Figure 1. Overview of GPCR Signaling

Agonist binding to receptor results in the coupling to a G-protein and the conversion of GTP to GDP to cause the dissociation of Gα and Gβγ subunits. Gα signaling is initiated with the activation of a membrane-bound effector molecule, such as adenylyl cyclase (AC) or phospholipase C β (PLCβ) to produce second messengers such as cyclic adenosine 3′,5′ monophosphate, (cAMP), diacylglycerol (DAG), or inositol 1,4, 5-triphosphate (IP₃), which activate a variety of downstream signals with a range of physiological consequences in the heart such as the regulation of contractility, hypertrophy, and apoptosis. A simultaneous process involves the ligand-activated translocation of G protein-coupled receptor kinases (GRKs) and bound phosphoinositide-3-kinase (PI3K), to the membrane by dissociated Gβγ subunits leading to receptor phosphorylation on the C-terminal tail. Following GRK mediated receptor phosphorylation, β-arrestin is bound and acts to 1) desensitize G protein signaling by uncoupling the receptor from G protein, 2) scaffold for the recruitment of proteins involving in receptor trafficking, such as AP2, clathrin, and dynamin, and 3) form a signaling complex that initiates G protein-independent downstream signaling such as the activation of mitogen-activated protein (MAP) kinases.

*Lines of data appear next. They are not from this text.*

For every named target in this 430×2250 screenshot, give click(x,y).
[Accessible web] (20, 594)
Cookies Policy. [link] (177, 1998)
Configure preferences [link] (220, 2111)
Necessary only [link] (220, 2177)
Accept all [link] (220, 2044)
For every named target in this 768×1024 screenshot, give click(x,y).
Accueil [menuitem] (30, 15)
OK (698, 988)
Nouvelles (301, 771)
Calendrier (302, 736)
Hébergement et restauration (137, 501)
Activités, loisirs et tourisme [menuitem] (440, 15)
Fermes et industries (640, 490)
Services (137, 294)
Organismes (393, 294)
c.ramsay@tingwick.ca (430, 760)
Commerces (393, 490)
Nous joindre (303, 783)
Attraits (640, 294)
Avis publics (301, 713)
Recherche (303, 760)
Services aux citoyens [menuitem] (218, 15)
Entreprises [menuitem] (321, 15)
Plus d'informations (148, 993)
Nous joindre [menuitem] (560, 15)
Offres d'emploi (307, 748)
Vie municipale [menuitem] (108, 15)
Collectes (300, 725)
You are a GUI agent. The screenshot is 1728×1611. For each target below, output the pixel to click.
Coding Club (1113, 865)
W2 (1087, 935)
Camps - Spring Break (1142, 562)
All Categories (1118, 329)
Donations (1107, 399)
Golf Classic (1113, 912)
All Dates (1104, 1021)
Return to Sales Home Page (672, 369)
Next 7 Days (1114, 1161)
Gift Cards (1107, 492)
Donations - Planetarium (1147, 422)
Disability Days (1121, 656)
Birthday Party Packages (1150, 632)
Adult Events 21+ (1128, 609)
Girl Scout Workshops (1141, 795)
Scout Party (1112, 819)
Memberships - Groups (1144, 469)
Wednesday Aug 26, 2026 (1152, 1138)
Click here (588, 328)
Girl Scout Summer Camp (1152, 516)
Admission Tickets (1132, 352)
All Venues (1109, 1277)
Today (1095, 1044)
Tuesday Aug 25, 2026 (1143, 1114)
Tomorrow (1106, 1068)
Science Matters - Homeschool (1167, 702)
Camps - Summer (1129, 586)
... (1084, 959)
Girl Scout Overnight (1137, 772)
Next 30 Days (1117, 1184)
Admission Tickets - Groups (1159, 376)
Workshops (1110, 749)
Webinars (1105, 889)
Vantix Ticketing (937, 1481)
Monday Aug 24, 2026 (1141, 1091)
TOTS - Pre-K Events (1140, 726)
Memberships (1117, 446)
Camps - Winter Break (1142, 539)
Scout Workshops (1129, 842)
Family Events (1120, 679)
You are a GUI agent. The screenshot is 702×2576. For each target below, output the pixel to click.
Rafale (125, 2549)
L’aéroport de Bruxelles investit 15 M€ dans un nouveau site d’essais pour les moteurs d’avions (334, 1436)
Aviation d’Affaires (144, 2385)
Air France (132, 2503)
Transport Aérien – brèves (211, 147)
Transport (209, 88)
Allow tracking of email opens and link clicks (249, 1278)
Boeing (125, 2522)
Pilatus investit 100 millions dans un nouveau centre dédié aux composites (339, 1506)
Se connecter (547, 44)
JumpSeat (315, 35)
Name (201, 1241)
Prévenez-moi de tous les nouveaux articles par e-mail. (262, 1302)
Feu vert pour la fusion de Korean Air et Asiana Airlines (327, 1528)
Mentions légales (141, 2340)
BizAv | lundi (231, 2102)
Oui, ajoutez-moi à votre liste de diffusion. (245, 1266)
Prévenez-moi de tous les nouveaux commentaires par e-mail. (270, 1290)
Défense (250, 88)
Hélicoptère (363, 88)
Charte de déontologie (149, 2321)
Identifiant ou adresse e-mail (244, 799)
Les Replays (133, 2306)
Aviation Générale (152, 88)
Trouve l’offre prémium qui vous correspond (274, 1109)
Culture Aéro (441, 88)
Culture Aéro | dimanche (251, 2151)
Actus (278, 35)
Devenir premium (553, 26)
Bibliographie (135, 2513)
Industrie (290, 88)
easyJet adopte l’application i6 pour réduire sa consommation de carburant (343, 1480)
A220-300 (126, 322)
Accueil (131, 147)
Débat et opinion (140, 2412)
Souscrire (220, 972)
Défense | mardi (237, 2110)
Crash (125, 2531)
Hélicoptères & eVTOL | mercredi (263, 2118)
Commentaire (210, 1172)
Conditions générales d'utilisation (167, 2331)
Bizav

Figure 2. G_s/G_i-coupled receptor signaling

G_s- and G_i-coupled receptors target the second messenger adenylyl cyclase (AC). While G_s stimulates AC, activation of G_i inhibits AC, reducing the accumulation of cAMP and consequently leading to reduced PKA and agonist-stimulated cardiac contractility. Downstream effectors of Gα_s activation result from the increase in PKA which phosphorylation substrates include: phospholamban (PLN), troponin, L-type Ca²⁺ channels, and the cardiac ryanodine receptor (RyR2).

Figure 3. G_q-coupled receptor signaling

G_q-coupled receptors such as endothelin, angiotensin, or α-1-adrenergic receptors activate the second messenger phospholipase C β resulting in the hydrolysis of phosphatidylinositol 4, 5 biphosphate (PIP₂) into two components: diacylglycerol (DAG) and inositol 1, 4, 5-triphosphate (IP₃). DAG activates several isoforms of protein kinase C (PKC). PKCβ activation regulates hypertrophy, contractility, and neonatal cardiac growth. PKCσ activation regulates postischemic necrosis and contractile function. PKCε activation induces a cardioprotective effect in response to ischemic preconditioning. Activation of Gq-coupled receptors stimulates the release of calcium, which activates CaMKII and calcineurin to promote the nuclear translocation of nuclear factor of activated T-cells (NFAT) whereby the hypertrophic transcriptional machinery is activated.